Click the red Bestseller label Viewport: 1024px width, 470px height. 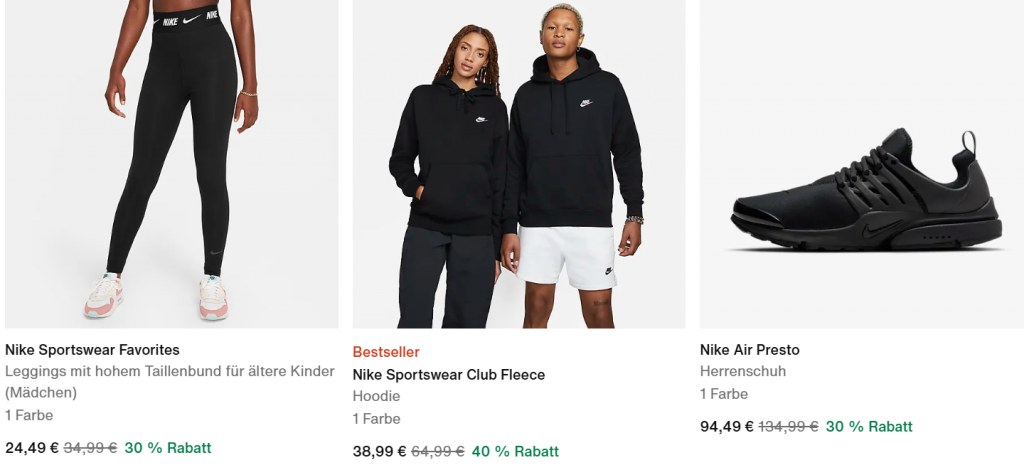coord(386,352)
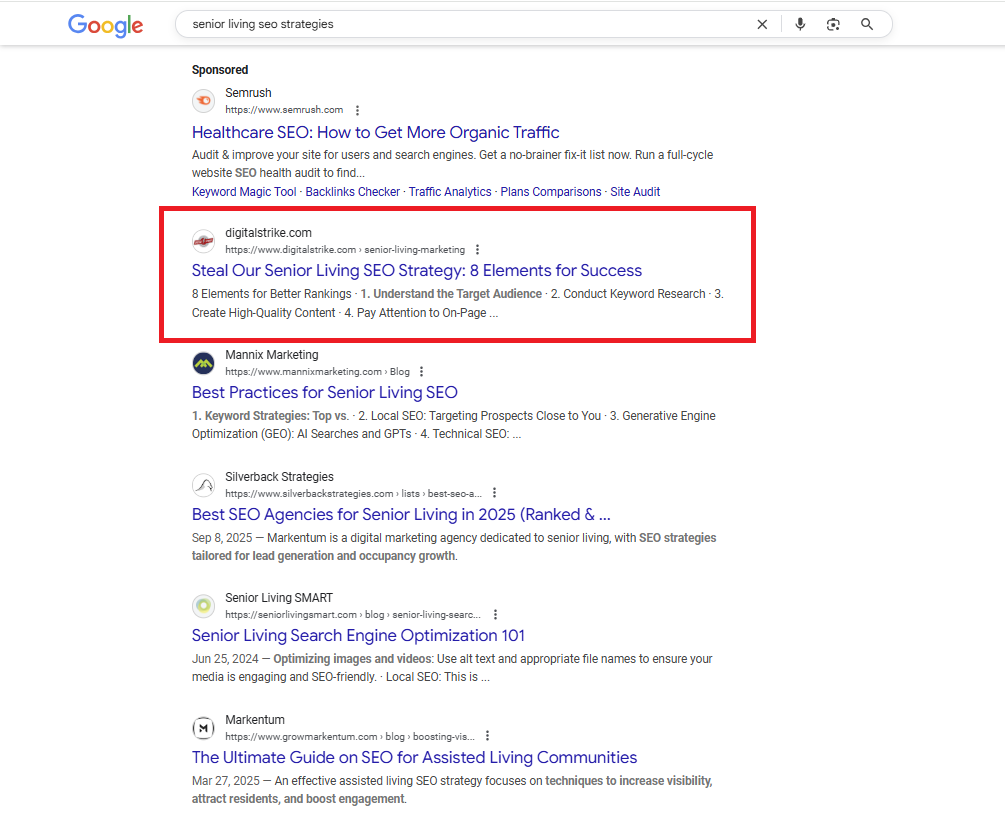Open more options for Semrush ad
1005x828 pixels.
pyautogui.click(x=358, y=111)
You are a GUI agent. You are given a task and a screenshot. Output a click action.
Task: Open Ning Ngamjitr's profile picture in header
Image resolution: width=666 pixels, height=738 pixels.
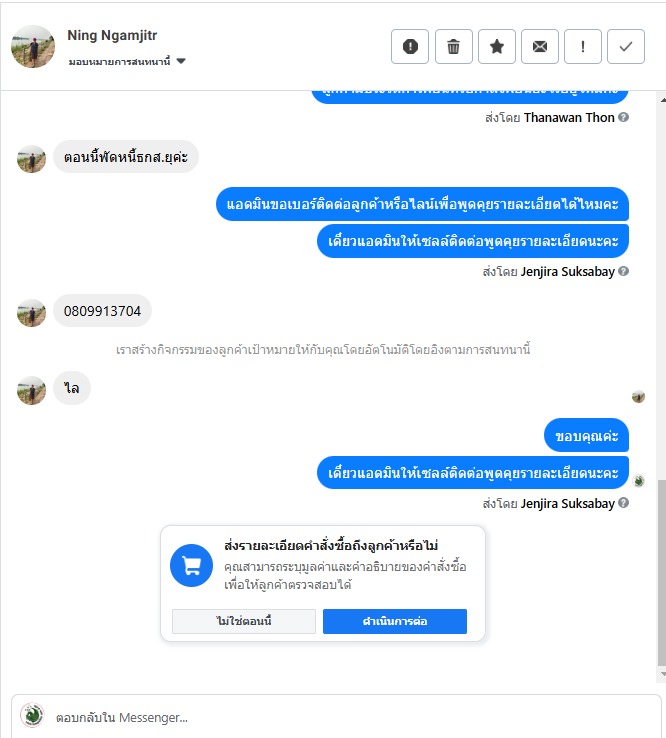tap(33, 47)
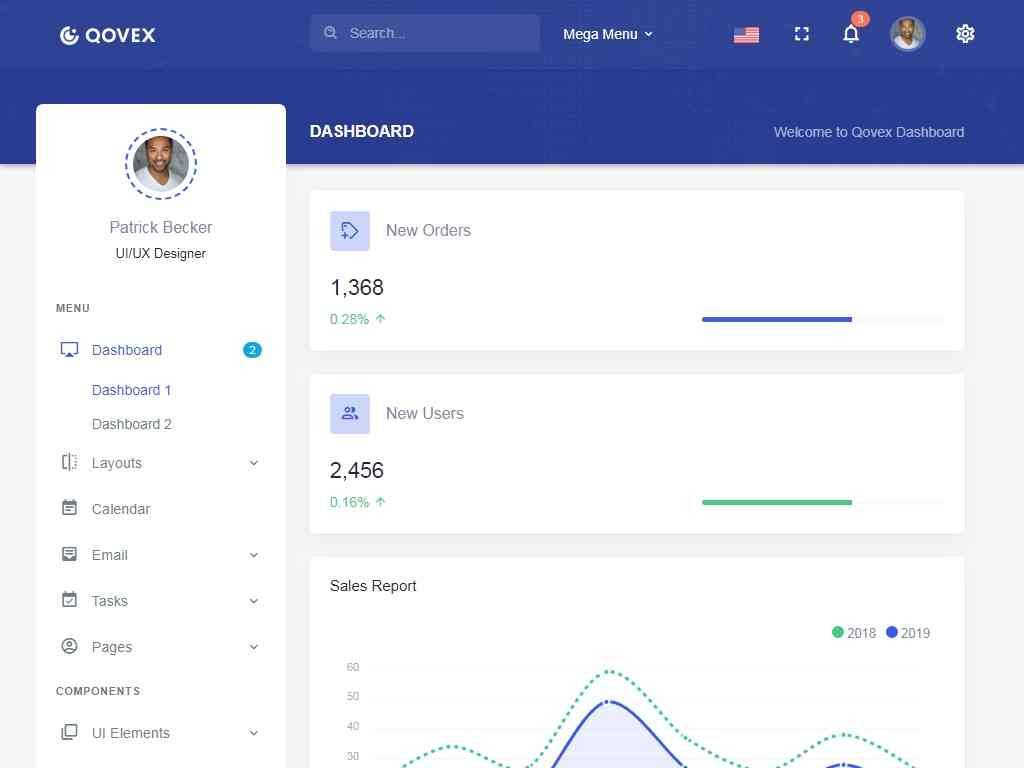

· · ·

- _TASK OBJECTIVE_
The expected answer is the lines from the one that has "Image resolution: width=666" to the end of the listing, transcribed exactly, with pictures left out and no other line added.

- _PROBLEM SOLUTION_
Image resolution: width=666 pixels, height=738 pixels.
tap(33, 47)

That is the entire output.